Work order: Please output the lines from the one with "Instruction: Select row 6 header" through the end of the data exactly as written, omitting all pictures.

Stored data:
-*-
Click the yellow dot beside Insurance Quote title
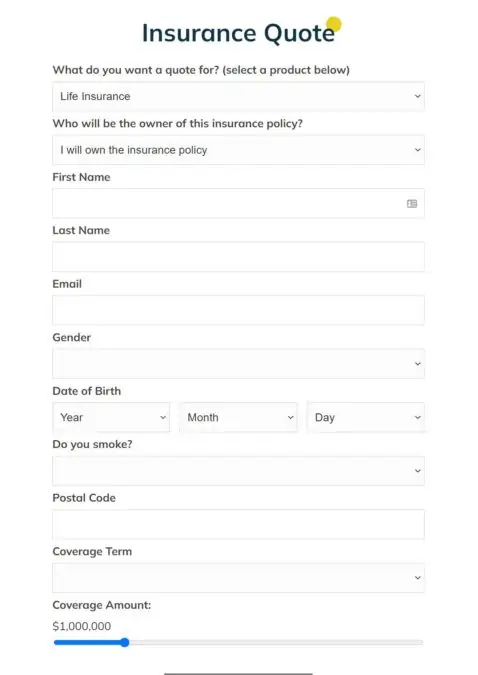478x675 pixels. click(334, 25)
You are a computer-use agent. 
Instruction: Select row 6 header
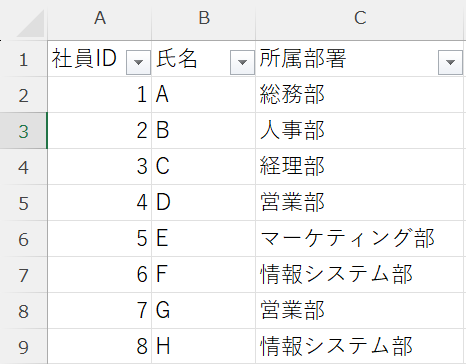[x=23, y=239]
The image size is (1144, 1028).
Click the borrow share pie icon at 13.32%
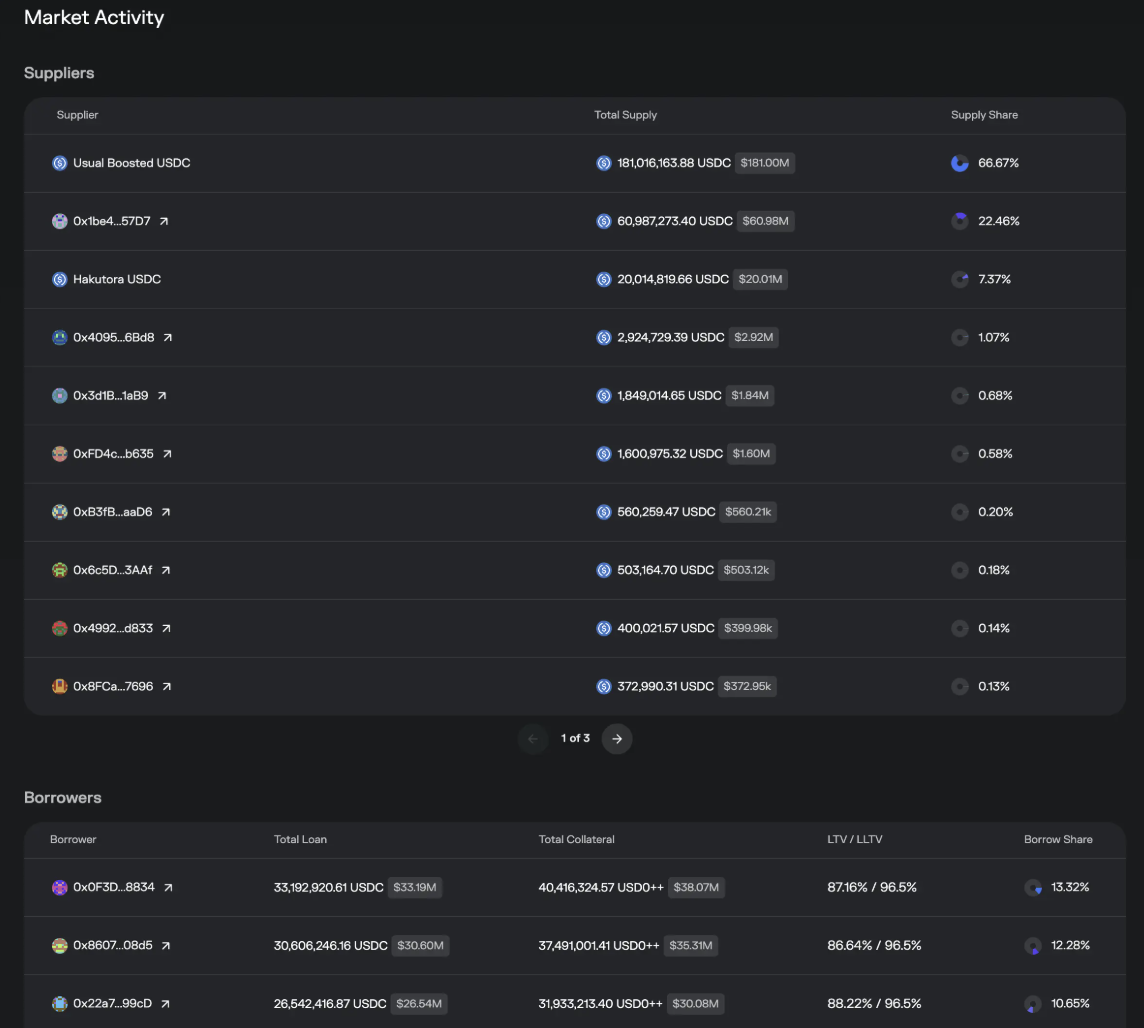(1034, 888)
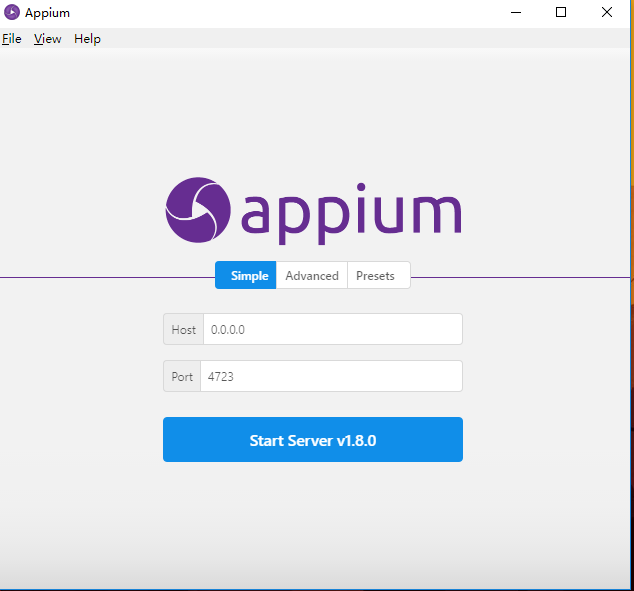The width and height of the screenshot is (634, 591).
Task: Click the large purple Appium logo circle
Action: pos(198,210)
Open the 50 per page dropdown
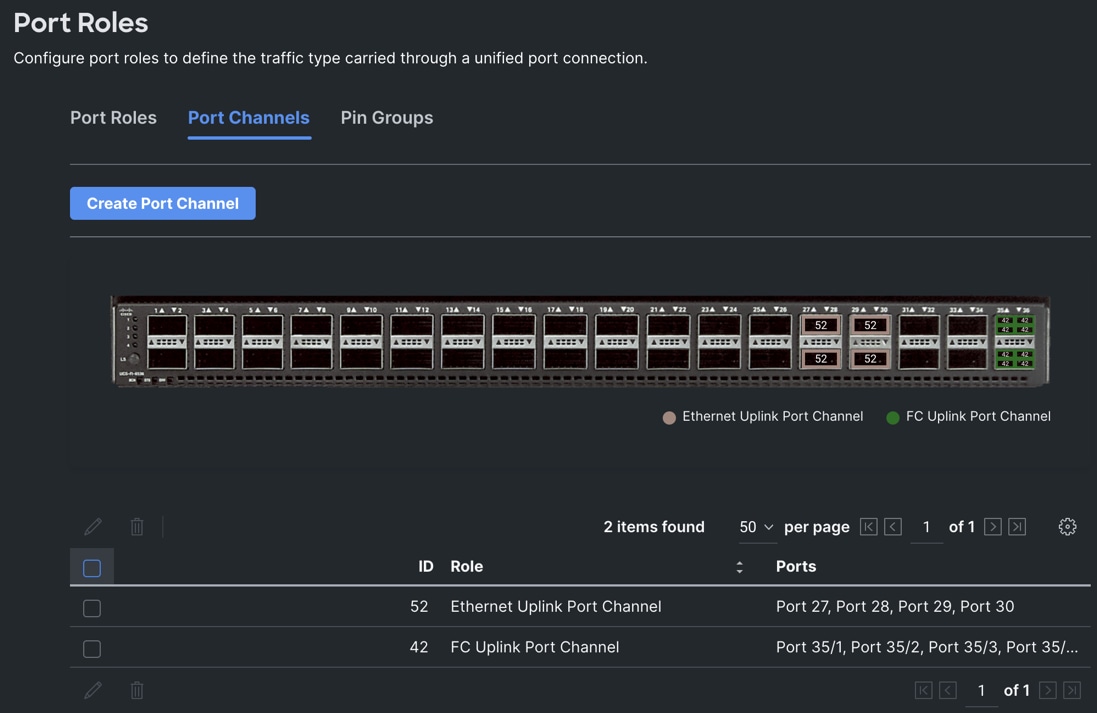Screen dimensions: 1097x713 (756, 527)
-*-
Output:
Instruction: Select row 6 header
[x=23, y=239]
The image size is (1144, 1028).
Click the borrow share pie icon at 13.32%
(1034, 888)
The width and height of the screenshot is (634, 591).
Task: Click the large purple Appium logo circle
Action: pos(198,210)
Open the 50 per page dropdown
Screen dimensions: 1097x713 (756, 527)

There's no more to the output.